Task description – Convert each line of the data below into one string in a JSON list, leaving out any blank lines.

Provided entries –
[BEGIN]

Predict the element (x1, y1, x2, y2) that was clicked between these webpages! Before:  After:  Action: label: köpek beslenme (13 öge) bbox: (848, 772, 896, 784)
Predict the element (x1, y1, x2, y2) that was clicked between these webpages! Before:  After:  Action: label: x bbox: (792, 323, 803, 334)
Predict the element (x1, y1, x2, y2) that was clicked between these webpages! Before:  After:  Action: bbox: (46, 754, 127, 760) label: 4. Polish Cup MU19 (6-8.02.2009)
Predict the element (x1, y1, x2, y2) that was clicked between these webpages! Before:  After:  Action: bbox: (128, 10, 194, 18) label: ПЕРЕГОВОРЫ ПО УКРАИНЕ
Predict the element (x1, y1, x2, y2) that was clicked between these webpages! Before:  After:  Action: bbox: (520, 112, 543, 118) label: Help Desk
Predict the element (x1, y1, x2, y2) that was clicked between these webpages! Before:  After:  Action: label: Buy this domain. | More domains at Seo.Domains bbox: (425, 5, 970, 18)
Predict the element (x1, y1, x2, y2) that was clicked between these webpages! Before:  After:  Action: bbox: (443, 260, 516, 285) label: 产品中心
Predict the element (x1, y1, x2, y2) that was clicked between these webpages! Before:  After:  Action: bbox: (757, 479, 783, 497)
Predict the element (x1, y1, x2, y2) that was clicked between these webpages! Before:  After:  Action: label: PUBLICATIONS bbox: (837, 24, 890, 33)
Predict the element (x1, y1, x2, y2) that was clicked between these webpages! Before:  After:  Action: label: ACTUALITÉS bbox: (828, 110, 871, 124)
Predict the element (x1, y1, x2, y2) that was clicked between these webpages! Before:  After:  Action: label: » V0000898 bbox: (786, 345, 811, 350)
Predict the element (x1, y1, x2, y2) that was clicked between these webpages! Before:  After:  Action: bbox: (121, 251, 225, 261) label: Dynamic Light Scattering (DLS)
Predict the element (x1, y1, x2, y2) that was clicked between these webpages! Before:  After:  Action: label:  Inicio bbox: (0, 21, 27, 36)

[END]

Task output –
[
  "Predict the element (x1, y1, x2, y2) that was clicked between these webpages! Before:  After:  Action: label: köpek beslenme (13 öge) bbox: (848, 772, 896, 784)",
  "Predict the element (x1, y1, x2, y2) that was clicked between these webpages! Before:  After:  Action: label: x bbox: (792, 323, 803, 334)",
  "Predict the element (x1, y1, x2, y2) that was clicked between these webpages! Before:  After:  Action: bbox: (46, 754, 127, 760) label: 4. Polish Cup MU19 (6-8.02.2009)",
  "Predict the element (x1, y1, x2, y2) that was clicked between these webpages! Before:  After:  Action: bbox: (128, 10, 194, 18) label: ПЕРЕГОВОРЫ ПО УКРАИНЕ",
  "Predict the element (x1, y1, x2, y2) that was clicked between these webpages! Before:  After:  Action: bbox: (520, 112, 543, 118) label: Help Desk",
  "Predict the element (x1, y1, x2, y2) that was clicked between these webpages! Before:  After:  Action: label: Buy this domain. | More domains at Seo.Domains bbox: (425, 5, 970, 18)",
  "Predict the element (x1, y1, x2, y2) that was clicked between these webpages! Before:  After:  Action: bbox: (443, 260, 516, 285) label: 产品中心",
  "Predict the element (x1, y1, x2, y2) that was clicked between these webpages! Before:  After:  Action: bbox: (757, 479, 783, 497)",
  "Predict the element (x1, y1, x2, y2) that was clicked between these webpages! Before:  After:  Action: label: PUBLICATIONS bbox: (837, 24, 890, 33)",
  "Predict the element (x1, y1, x2, y2) that was clicked between these webpages! Before:  After:  Action: label: ACTUALITÉS bbox: (828, 110, 871, 124)",
  "Predict the element (x1, y1, x2, y2) that was clicked between these webpages! Before:  After:  Action: label: » V0000898 bbox: (786, 345, 811, 350)",
  "Predict the element (x1, y1, x2, y2) that was clicked between these webpages! Before:  After:  Action: bbox: (121, 251, 225, 261) label: Dynamic Light Scattering (DLS)",
  "Predict the element (x1, y1, x2, y2) that was clicked between these webpages! Before:  After:  Action: label:  Inicio bbox: (0, 21, 27, 36)"
]